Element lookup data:

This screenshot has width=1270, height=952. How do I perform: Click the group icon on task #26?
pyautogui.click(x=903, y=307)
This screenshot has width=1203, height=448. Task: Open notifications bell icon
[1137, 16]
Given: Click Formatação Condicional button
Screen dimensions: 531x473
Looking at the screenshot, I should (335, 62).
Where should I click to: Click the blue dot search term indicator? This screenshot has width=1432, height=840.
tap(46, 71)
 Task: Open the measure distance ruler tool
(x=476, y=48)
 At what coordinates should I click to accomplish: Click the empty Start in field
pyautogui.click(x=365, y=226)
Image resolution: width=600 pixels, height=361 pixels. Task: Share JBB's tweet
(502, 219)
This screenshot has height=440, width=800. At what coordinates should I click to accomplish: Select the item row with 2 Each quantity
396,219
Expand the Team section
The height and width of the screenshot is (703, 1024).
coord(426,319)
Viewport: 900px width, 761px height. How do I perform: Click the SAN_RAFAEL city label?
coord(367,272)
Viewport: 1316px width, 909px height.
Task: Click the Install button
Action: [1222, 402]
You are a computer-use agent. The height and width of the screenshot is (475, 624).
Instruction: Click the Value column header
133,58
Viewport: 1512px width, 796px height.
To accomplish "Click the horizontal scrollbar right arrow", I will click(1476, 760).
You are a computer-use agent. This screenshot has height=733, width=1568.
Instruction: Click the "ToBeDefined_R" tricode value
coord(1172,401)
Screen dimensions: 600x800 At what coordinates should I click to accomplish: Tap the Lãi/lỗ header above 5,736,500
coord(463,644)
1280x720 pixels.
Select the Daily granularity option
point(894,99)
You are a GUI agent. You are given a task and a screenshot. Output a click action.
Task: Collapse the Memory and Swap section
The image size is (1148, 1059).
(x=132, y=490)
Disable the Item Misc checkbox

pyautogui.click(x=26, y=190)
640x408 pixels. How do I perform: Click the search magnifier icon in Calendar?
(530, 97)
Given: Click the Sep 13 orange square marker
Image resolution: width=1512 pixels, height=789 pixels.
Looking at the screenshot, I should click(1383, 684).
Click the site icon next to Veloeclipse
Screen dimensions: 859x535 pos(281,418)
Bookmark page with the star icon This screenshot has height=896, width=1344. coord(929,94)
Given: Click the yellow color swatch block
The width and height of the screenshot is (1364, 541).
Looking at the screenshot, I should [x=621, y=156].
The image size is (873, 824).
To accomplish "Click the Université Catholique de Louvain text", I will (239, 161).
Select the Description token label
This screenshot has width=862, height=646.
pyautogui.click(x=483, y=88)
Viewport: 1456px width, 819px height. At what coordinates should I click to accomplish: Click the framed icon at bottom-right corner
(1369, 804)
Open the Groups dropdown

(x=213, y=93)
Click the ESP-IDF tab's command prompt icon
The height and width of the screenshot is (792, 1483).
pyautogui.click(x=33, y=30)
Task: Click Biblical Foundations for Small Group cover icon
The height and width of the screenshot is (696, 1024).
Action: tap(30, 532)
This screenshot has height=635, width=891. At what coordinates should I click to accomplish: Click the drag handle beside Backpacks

Exercise directions: Can you put the stretch of the data from its start through the line containing "pyautogui.click(x=365, y=226)" into a numbered list, leaving out any blank lines?

Solved problem:
1. This screenshot has width=1270, height=952. How do I perform: Click the group icon on task #26?
2. pyautogui.click(x=903, y=307)
3. This screenshot has width=1203, height=448. Task: Open notifications bell icon
4. [1137, 16]
5. Given: Click Formatação Condicional button
6. Screen dimensions: 531x473
7. Looking at the screenshot, I should (335, 62).
8. Where should I click to: Click the blue dot search term indicator? This screenshot has width=1432, height=840.
9. tap(46, 71)
10.  Task: Open the measure distance ruler tool
11. (x=476, y=48)
12.  At what coordinates should I click to accomplish: Click the empty Start in field
13. pyautogui.click(x=365, y=226)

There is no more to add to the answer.